**PROBLEM TO SOLVE**
Scan the records for the string "Settings" and copy every line that holds it.

**EXTRACTED MATERIAL**

▼

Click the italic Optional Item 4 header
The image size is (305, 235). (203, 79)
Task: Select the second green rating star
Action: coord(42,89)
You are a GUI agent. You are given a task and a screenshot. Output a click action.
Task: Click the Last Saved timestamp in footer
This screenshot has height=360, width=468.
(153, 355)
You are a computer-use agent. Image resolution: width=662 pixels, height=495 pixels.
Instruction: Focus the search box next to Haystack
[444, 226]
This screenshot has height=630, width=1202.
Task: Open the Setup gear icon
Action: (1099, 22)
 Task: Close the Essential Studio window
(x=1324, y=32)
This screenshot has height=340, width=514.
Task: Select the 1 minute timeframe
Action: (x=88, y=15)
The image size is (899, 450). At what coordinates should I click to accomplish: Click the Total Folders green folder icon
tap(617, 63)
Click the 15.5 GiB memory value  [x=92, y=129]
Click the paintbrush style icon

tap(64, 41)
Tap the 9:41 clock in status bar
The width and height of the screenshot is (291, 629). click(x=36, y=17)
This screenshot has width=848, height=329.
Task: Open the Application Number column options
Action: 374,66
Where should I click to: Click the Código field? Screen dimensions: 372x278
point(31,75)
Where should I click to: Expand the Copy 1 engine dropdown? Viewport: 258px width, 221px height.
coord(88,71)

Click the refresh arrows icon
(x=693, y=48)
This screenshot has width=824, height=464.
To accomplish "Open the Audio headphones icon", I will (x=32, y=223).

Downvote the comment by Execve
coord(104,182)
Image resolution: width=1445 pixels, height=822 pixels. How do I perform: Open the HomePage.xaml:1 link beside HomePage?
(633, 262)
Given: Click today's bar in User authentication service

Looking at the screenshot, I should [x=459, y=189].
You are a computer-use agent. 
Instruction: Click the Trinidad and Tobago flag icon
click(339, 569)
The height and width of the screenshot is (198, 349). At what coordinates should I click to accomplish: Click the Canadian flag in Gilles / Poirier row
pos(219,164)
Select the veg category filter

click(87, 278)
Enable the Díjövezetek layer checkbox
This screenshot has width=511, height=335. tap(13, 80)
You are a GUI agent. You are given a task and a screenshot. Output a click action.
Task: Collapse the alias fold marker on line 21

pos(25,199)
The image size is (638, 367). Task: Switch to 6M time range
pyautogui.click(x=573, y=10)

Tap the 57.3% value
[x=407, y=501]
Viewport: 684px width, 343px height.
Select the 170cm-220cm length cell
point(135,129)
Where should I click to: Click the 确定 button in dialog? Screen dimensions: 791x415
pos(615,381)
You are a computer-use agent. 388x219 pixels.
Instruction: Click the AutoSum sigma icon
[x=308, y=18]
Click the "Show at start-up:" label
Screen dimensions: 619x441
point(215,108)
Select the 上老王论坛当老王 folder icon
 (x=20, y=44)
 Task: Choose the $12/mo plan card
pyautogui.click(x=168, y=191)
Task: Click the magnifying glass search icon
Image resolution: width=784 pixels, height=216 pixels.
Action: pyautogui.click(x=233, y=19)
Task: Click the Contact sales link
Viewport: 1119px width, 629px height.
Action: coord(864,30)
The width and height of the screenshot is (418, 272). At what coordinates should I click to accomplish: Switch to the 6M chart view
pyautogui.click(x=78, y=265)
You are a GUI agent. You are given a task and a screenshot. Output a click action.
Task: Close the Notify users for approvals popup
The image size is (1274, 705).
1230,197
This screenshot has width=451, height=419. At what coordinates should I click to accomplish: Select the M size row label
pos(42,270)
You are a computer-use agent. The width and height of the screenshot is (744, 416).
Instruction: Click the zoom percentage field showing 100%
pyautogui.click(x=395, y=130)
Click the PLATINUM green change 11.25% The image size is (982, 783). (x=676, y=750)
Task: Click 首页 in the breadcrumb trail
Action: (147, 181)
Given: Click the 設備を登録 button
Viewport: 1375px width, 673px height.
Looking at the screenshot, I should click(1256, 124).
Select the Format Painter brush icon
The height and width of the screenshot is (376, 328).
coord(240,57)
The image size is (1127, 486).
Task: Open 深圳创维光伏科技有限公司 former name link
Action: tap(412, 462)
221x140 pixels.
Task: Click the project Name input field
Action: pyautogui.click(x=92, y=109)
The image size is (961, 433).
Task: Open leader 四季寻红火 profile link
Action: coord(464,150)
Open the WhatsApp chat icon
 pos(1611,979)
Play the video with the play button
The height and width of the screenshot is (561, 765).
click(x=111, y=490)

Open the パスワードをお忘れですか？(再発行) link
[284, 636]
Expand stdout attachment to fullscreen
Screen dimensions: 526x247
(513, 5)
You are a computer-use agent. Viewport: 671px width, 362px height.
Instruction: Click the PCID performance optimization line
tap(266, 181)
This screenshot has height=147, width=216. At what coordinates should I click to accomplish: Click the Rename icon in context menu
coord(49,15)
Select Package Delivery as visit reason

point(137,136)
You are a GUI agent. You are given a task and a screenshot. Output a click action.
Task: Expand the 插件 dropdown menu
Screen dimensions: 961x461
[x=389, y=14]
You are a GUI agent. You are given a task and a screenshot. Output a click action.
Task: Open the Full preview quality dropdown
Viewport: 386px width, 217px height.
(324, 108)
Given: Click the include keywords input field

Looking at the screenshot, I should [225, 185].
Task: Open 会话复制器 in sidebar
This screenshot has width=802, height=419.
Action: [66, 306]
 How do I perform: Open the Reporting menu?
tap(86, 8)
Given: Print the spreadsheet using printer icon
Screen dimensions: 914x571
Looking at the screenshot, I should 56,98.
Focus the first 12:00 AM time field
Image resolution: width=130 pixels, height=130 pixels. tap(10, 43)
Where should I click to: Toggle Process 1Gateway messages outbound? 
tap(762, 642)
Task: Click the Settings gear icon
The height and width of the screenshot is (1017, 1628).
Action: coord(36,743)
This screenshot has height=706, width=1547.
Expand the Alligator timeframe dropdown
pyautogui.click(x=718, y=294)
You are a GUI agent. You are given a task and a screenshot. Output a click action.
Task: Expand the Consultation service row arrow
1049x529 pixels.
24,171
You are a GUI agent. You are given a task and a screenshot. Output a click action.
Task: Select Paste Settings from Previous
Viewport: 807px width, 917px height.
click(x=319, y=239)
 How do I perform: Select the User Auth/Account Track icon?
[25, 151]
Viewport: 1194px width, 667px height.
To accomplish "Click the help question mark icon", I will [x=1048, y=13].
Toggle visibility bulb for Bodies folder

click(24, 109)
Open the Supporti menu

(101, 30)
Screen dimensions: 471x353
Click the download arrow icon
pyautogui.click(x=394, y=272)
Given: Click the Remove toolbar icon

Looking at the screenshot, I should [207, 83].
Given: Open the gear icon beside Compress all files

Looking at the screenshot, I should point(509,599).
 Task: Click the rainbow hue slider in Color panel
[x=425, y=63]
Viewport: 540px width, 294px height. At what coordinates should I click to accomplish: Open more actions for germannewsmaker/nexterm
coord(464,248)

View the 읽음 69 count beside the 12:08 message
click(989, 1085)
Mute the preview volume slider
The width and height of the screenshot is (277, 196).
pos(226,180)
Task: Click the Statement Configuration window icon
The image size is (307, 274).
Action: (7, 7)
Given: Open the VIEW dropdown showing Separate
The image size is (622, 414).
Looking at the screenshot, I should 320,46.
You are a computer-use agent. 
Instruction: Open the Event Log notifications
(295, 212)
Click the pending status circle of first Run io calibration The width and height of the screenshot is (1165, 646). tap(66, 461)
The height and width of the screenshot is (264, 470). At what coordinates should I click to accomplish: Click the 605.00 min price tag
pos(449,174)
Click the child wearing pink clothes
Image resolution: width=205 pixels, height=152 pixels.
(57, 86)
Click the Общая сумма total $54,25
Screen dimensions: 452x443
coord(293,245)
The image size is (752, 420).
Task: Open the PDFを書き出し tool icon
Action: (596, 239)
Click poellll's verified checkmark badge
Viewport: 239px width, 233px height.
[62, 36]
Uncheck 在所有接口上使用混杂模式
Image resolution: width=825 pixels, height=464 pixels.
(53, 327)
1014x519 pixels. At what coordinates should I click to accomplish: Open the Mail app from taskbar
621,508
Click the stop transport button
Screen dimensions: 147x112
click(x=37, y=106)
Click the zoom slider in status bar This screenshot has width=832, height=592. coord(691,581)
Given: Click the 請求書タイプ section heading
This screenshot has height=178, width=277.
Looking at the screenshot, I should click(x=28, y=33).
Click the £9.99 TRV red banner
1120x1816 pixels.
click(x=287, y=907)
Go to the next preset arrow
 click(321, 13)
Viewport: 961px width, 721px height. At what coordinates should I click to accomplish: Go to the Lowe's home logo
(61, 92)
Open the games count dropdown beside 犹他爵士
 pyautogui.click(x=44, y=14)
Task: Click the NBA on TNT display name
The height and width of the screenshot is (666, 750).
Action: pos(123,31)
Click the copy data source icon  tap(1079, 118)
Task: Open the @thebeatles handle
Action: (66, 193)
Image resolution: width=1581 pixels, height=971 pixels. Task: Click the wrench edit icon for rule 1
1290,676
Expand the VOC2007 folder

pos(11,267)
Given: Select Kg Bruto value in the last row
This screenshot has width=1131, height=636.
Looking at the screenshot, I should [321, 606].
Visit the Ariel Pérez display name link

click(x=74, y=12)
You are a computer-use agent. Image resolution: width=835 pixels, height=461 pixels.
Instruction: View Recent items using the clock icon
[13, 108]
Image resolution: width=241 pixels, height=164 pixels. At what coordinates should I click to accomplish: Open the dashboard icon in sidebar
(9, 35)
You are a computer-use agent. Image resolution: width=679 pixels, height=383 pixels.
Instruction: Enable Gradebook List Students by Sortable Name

▲

**RESULT OF THE TASK**
Task: Click the Settings gear icon
Task: Select Paste Settings from Previous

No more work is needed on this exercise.